═══ STORED DATA ═══

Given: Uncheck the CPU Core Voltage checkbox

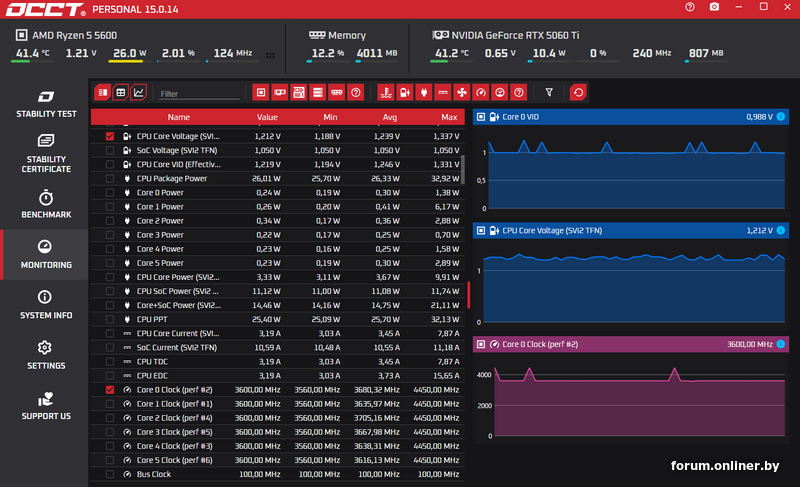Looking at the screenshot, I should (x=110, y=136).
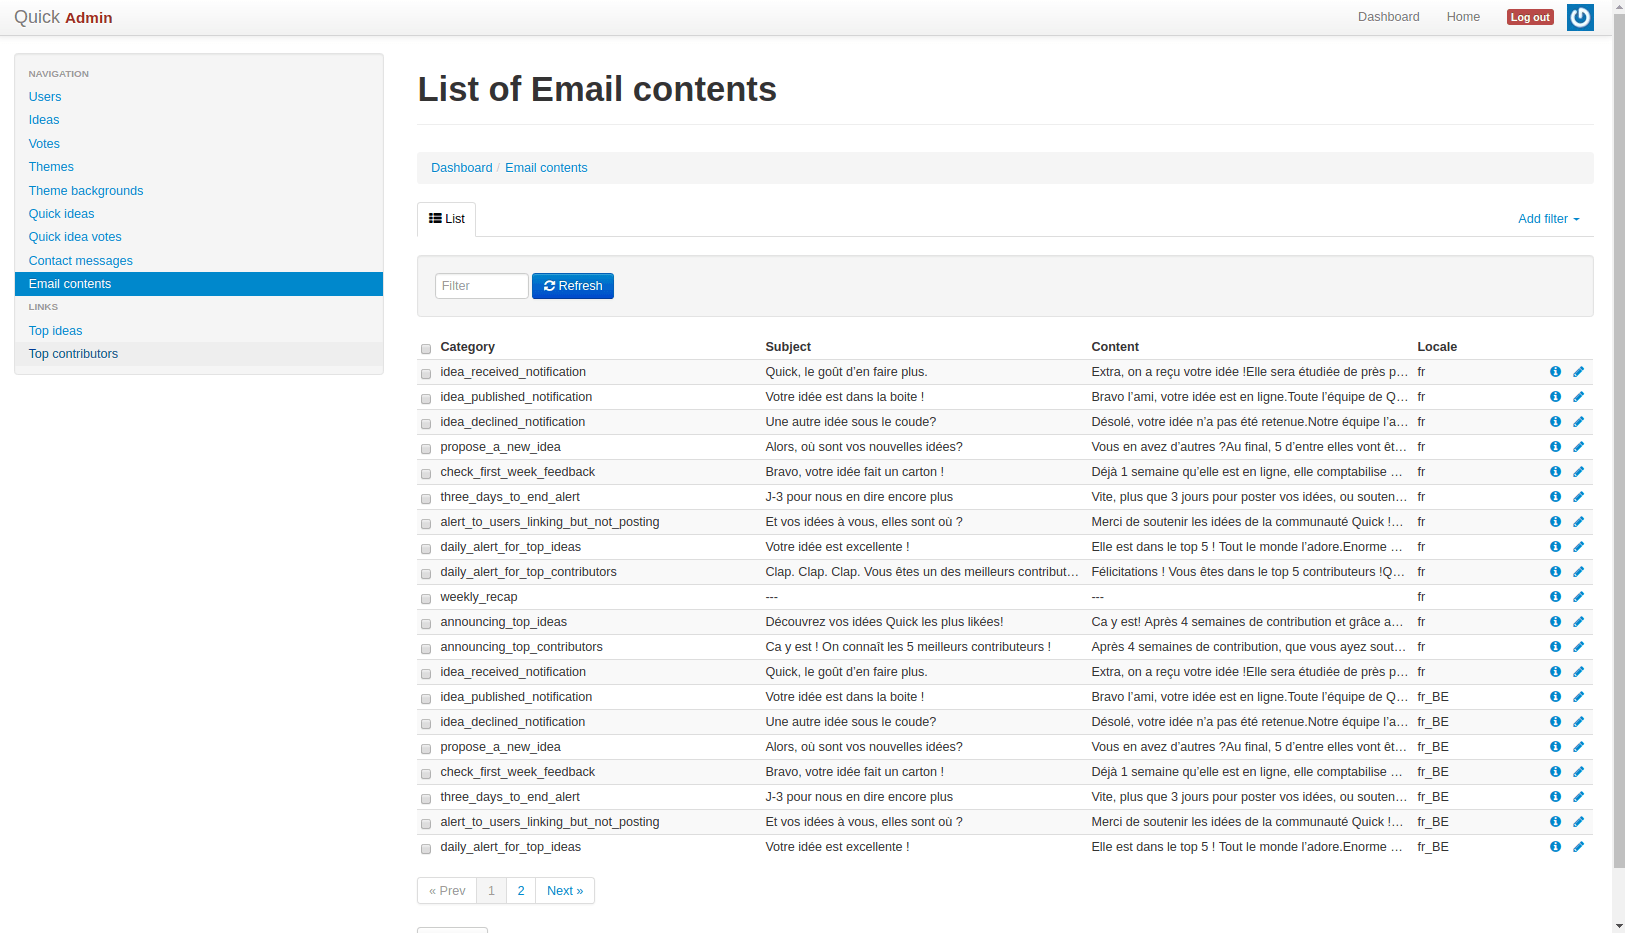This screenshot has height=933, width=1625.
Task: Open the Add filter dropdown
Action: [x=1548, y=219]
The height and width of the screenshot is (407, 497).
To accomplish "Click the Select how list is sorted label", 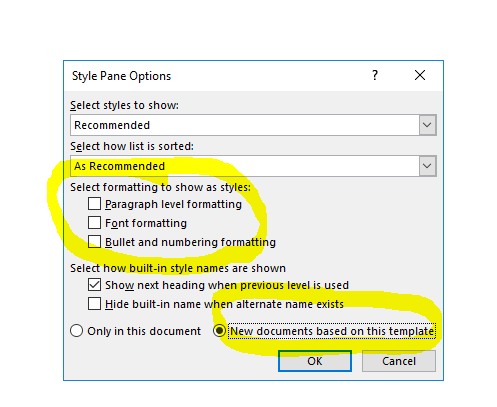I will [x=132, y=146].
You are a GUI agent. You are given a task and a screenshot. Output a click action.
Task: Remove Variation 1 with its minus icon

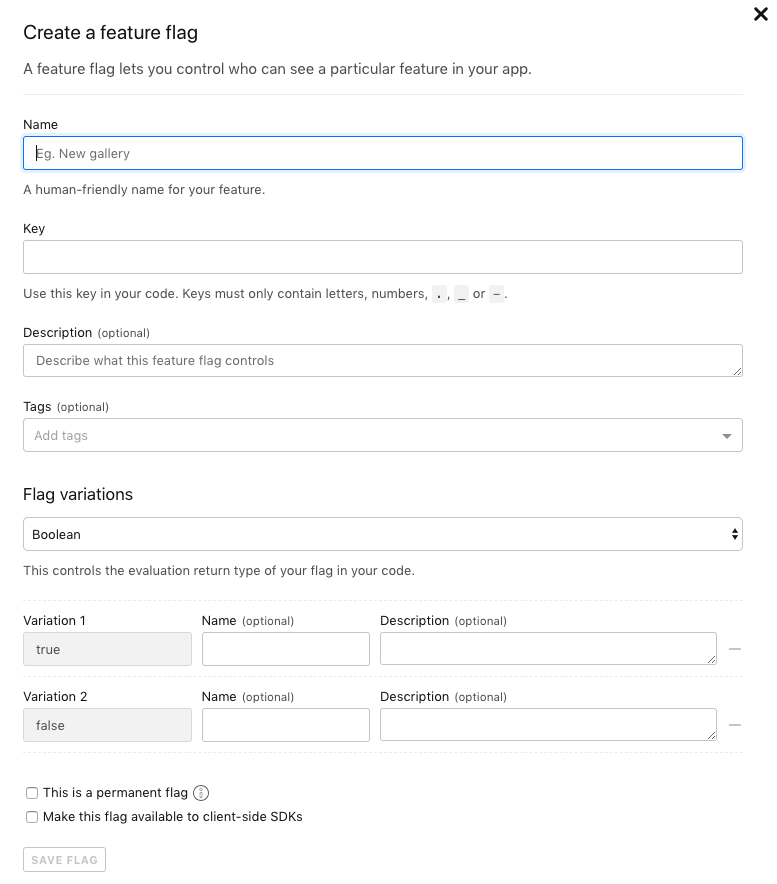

═══

**ABOUT THIS TASK:**
Quote only the lines that start at the line holding "You are a GUI" and end at the last line of the entries, including both of those lines, and omit every picture.

**RESULT BELOW:**
You are a GUI agent. You are given a task and a screenshot. Output a click action.
Task: Remove Variation 1 with its minus icon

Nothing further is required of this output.